This is the 9th year that May 19th will be marked as Asian American Pacific Islander (AAPI) HIV/AIDS Awareness Day, a day first established by The Banyan Tree Project (an AAPI HIV/AIDS advocacy group) and currently recognized by the US Department of Health & Human Services.
On today’s AAPI HIV/AIDS Awareness Day, here are 10 facts you may not have known about HIV/AIDS in the Asian American & Pacific Islander Community:
1. AAPI have among the lowest total rates of HIV / AIDS. Between 1-2% of patients living with HIV/AIDS are AAPI, however some studies suggest this number may be an underestimate due to a combination of high rates of underreporting and racial misidentification.
2. AAPI may be less likely to get tested for HIV early. The Banyan Tree Project cites a CDC report estimating that roughly 1 in 4 HIV-positive AAPIs do not know their HIV status — the highest of all race/ethnic groups — increasing transmission risks and preventing early access to important treatment.
3. Cultural stigmas against HIV discourage testing. Several studies suggest that conversation on sexual topics is stigmatized in the AAPI community, leading to low rates of sexual education and testing. In fact, only 30% of AAPI report they have ever been tested for HIV, which may in part be due to low rates of routine testing from primary care physicians as well as low availability of Asian-language HIV testing centers.
4. The Model Minority Myth may also contribute to low rates of HIV testing. AAPI are perceived as having low rates of HIV/AIDS transmission and diagnosis which is influenced in part by the Myth’s assertion that AAPI do not engage in risky sexual behaviour or are an at-risk population. Yet, as many as 90% of AAPI perceive themselves as engaging in behaviour that puts them at-risk for HIV contraction. One article reports that some healthcare providers may wrongly internalize the Model Minority Myth, and therefore choose not to advise patients to get tested if AAPI patients are in monogamous or married relationships. In fact, only 17% of AAPI women are offered an HIV test by their OB/GYN, lowest among all racial or ethnic groups.
5. AAPI are not receiving care and treatment early enough to prevent HIV from developing into AIDS. The CDC reports that 44% of HIV-positive AAPI patients develop AIDS within 1 year (highest by a few percentage points compared to other groups), suggesting that these patients aren’t getting tested soon enough. Coupled with established low and late test rates for AAPI, this high AIDS rate may be a consequence of not receiving an HIV diagnosis early enough to prevent AIDS.

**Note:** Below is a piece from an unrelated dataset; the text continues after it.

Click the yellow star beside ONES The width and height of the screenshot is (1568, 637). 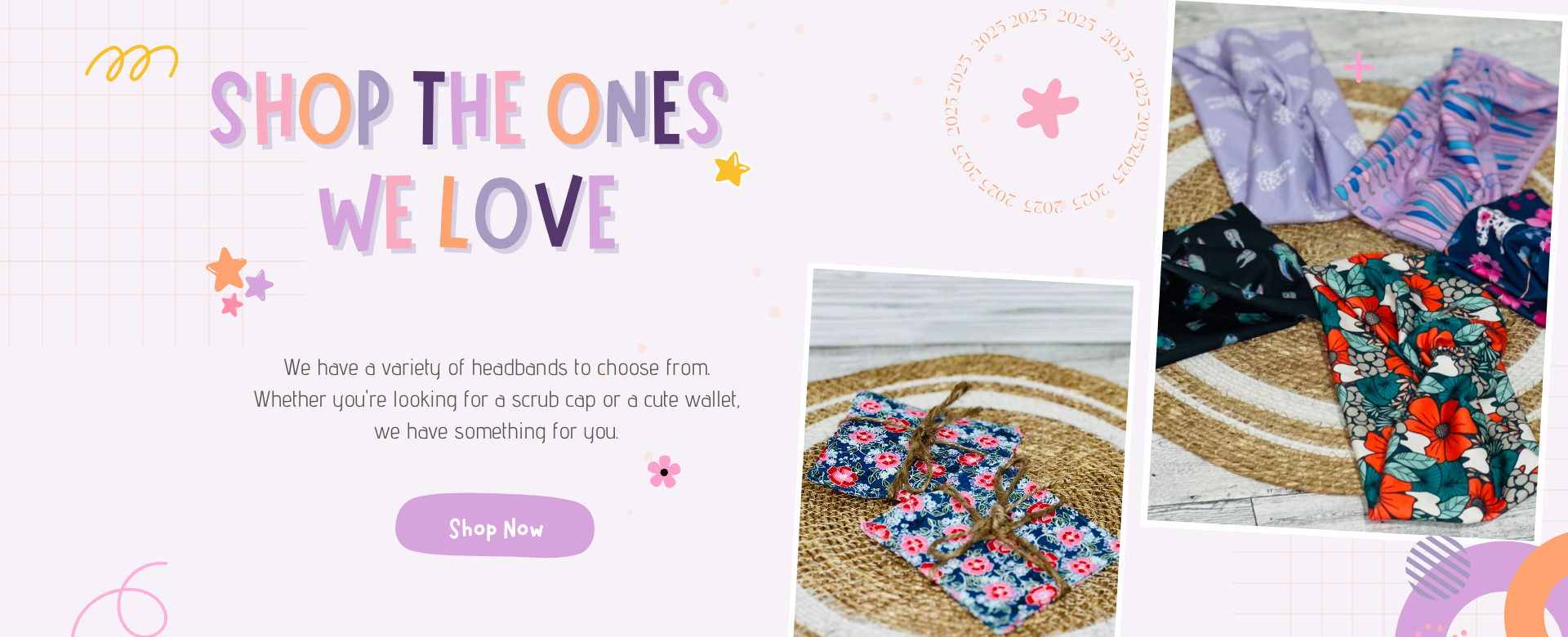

6. The rate of new HIV cases is increasing for AAPI women. Whereas new cases of HIV/AIDS has remained stable or has decreased for most racial and ethnic groups, one notable exception is for AAPI women, where the rate of new HIV cases has increased by 20% in the last few years. Rates of condom use is low among AAPI women, and the failure to use adequate protection during heterosexual sex contributes to 92% of new HIV diagnoses among AAPI women.
7. Scarcity of culturally and linguistically-specific services for AAPI AIDS patients may lead to under-use. The CDC cites one study of 650 AAPI AIDS patients shows that most care being used by this population is hospital-based, while a significantly low rate take advantage of HIV case management services, housing assistance, health education or substance use treatment facilities, suggesting inadequacies in providing culturally and linguistically relevant health services for AAPIs.
8. Many AAPI sub-communities are at higher risk for HIV/AIDS. One study suggests that in San Francisco, as many as 27% of AAPI (male-to-female) trans women are living with HIV/AIDS, however this population suffers from virtually no study; more data are needed. In addition, rates of new HIV/AIDS diagnoses is higher — and routine testing rates are lower — among Native Hawaiian and Pacific Islander communities compared to averages for the general AAPI community.
9. San Francisco’s AAPI population may be experiencing a localized epidemic of HIV/AIDS, where new diagnoses exceed national averages for the AAPI population. I recently wrote about how poverty within San Francisco’s Chinese community has led to over-crowding and many health epidemics. Within San Francisco, rates of new HIV/AIDS diagnoses of AAPIs is between 5-8% of all new HIV/AIDS diagnoses, a 93% increase between 2000 – 2010 and nearly 4x the national rate.